Overview and Background
This project will develop machine learning and statistical methods for real-time forecasting via data fusion with uncertainty quantification for water catchments. It will use and develop advanced AI models (building on and expanding the work such as Allen, et al., 2025 and relevant foundation models) to fuse in situ sensors and satellite data (optical and/or radar) for hydrology and surface water quality in river catchments. The project will also assess the generalisability of developed methods across multiple river catchments.
Data demands can be very large with, for example, data collected approximately every 15 minutes from multiple in situ sensors and 10m resolution for satellite. To obtain fast (real-time or near real-time), reliable and computationally efficient (and therefore environmentally friendly) models, this project specifically targets the development of GPU programming for scalable analytics and will consider the advantages of cloud GPUs and other related platforms, for example EDITO, to support transferability and impact.
This project is a collaboration with domain expert colleagues at University of Stirling and Scottish Water and will link to NERC projects such as SenseH20 and MOT4Rivers and the Forth-ERA digital observatory of the Forth Catchment.
Methodology and Objectives
The AI-based models will be developed using the latest generation of deep learning approaches (such as transformer models, physics–informed losses, etc). As detailed in the background, this project would leverage existing model frameworks (like Aardvark), foundation models that can be specialised, and construct domain–specific pipelines as appropriate. The fusion methodologies will be tested on a number of downstream tasks, most notably predicting values of water quantity/quality far from the sensor locations (validated by cross validation) and forecasting. While the frameworks generated will be tested on the dataset in question, the assumption would be that the models can be transferred to other localities, and testing the portability of these approaches will be part of the later stages of this project.
Teaser Project 1:
The first teaser project will focus on developing an initial methodology for data fusion, based on taking an off-the-shelf deep learning approach, and applying it to the dataset in question to explore the performance. This will be compared with standard statistical approaches (e.g. Kriging and hierarchical Bayesian spatiotemporal models) to understand the relative advantages and disadvantages of this approach both in accuracy of prediction and computational time.
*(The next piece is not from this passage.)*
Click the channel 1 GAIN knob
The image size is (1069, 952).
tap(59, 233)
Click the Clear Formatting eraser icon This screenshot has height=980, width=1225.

Based on these initial findings and limitations of the approach, we will consider additional changes to the architecture including software optimisations (including GPU programming) or indeed the development of a different approach which will naturally extend into a full PhD project should the student decide to pursue this.
Teaser Project 2:
The second teaser project is strongly rooted in uncertainty quantification, i.e. understanding how certain we should be about the model’s predictions. AI-based approaches while regularly delivering high accuracy often lack the strong probabilistic frameworks to give good uncertainty quantification. To do this, we will employ a mixture of approaches from Monte Carlo based and variational inference approaches leveraging the fast inference time of AI models, to emulation-based approaches. Given the data fusion-based pipelines we will be developing this will require understanding both the uncertainty induced by the model and the uncertainty in the observations themselves. Computationally this is quite intensive, and therefore part of this teaser project will be understanding this complexity and optimising it, both through computational means (i.e. GPU coding, HPC etc etc) and through statistical techniques to most efficiently use computational resources (and limit their environmental impact).
References & Further Reading
Allen, A., Markou, S., Tebbutt, W., Requeima, J., Bruinsma, W. P., Andersson, T. R., … & Turner, R. E. (2025). End-to-end data-driven weather prediction. Nature, 641(8065), 1172-1179. 10.1038/s41586-025-08897-0
Andersson, T. R. et al. (2021) Seasonal Arctic sea ice forecasting with probabilistic deep learning. Nature Communications, 12, 5124. (doi: 10.1038/s41467-021-25257-4) (PMID:34446701) (PMCID:PMC8390499)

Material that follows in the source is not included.